Para um dos técnicos que atua na Região Serrana o Programa

[...] alterou as relações para melhor. Aumentou a confiança entre eles apesar de pouca e lenta o que se conseguiu foi consistente. Pouco perceptível e muito demorado. Os que se convenceram continuaram para outras espécies [...]. (A.P.P., engenheira agrônoma, 22/04/2015, Teresópolis, RJ)

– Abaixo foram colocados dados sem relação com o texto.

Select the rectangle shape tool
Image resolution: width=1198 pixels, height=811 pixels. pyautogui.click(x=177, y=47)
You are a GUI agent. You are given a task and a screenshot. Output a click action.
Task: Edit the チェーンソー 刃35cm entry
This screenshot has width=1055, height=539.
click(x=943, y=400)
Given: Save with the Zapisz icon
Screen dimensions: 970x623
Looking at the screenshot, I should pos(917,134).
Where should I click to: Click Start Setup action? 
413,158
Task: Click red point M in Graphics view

Na pesquisa foi evidenciado que um dos pontos que favoreceu a implantação dos BCSAV no Rio de Janeiro foi a interação entre os agricultores e os técnicos das instituições participantes a partir do momento em que permitiu unir interesses destes grupos. Este fortalecimento corrobora com as observações de Amâncio (2006) em que grupos que constroem uma ação mais interativa entre as iniciativas de acompanhamento técnico-econômico e as de caráter educacional participativo tenderam a construir relações sociais de solidariedade, reciprocidade e confiança mais fortes. Destaca-se que estudos realizados por Durston (1999) em Chiquimula demonstraram ser possível a formação de capital social a partir da presença de grupos locais com repositórios de reciprocidade que podem vir a transformar-se em uma força de coesão e confiança entre os membros.